If not before, it’s clear from the moment the overfed siblings zoom away from the gingerbread house with Verushka the Witch (Joan Cusack) in a jet-propelled motorcycle with sidecar what kind of movie this is going to be: frantic, hyperactive, pop culture referential and desperately unfunny. One thing that should be evident by now is that frenzied action and fast cutting are exacerbated, not enhanced, by 3D. It’s a principle ignored by the filmmakers here, to their misfortune; what you see and react to are the cuts more than the action within the frame, thereby diminishing the effect of the story and leaving the viewer as insensate as the endlessly battered cartoon characters.
Trainee agent Red Riding Hood (Hayden Panettiere this time, replacing Anne Hathaway), egged on by Granny (Glenn Close), takes her share of knocks as she learns how to use her red cape to fly around and generally make like Supergirl in the employ H.E.A. frog boss Nicky Flippers (David Ogden Stiers).

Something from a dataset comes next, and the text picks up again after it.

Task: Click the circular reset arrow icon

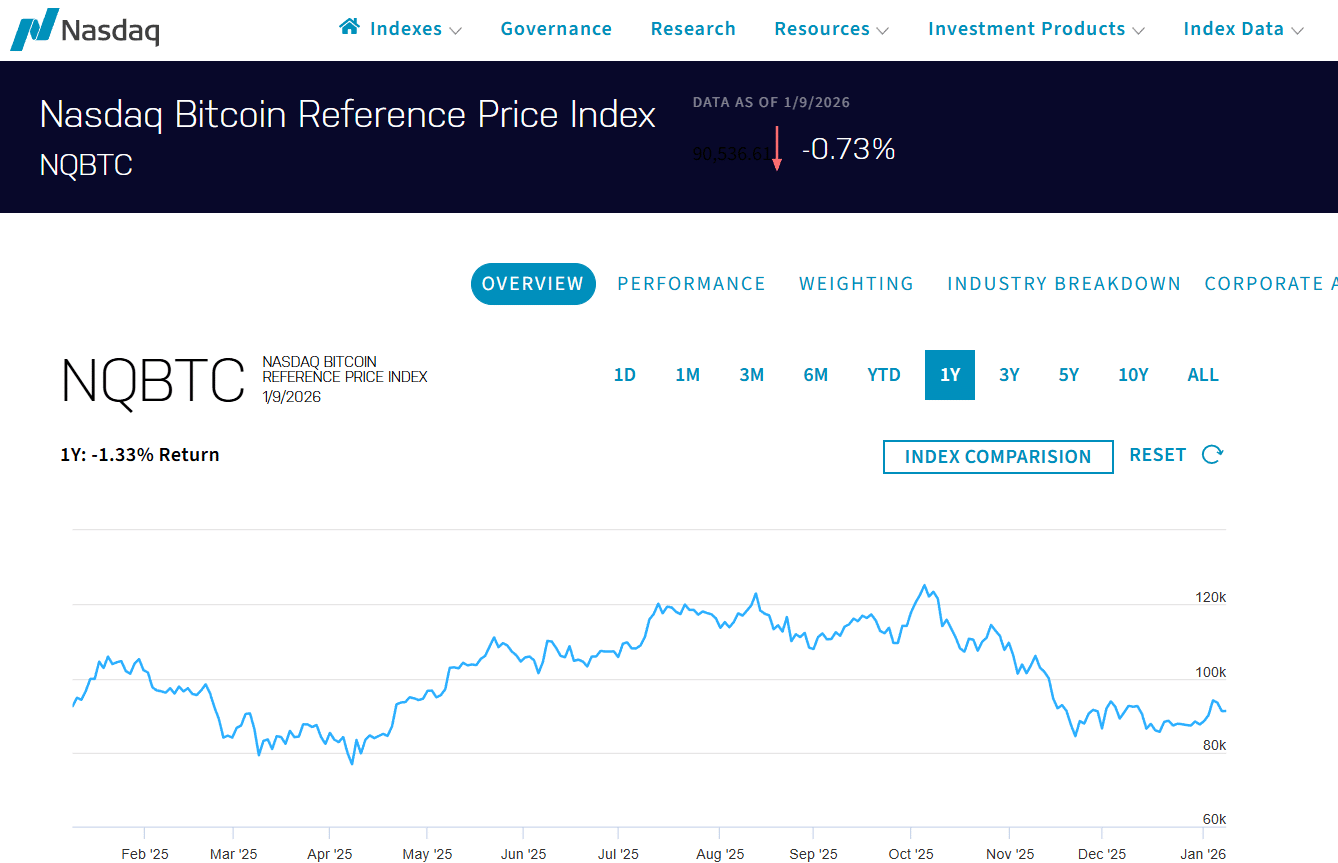Action: pyautogui.click(x=1212, y=455)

Ineffectual former colleague the Big Bad Wolf (Patrick Warburton) is mostly sidelined here and a good thing too, as his down-home lazybones attitude saps the general energy whenever he’s around.
With others such as Cheech and Chong, Andy Dick, Martin Short (replacing Jim Belushi as the Woodsman) and even Wayne Newton also on board, you increasingly wish the generally stellar vocal cast had just been allowed to ad lib their lines rather than stick to the script, which splits at the seams in trying to be clever.
While still cut-rate, animation style overseen by director Mike Disa in his feature debut represents a slight improvement on the original.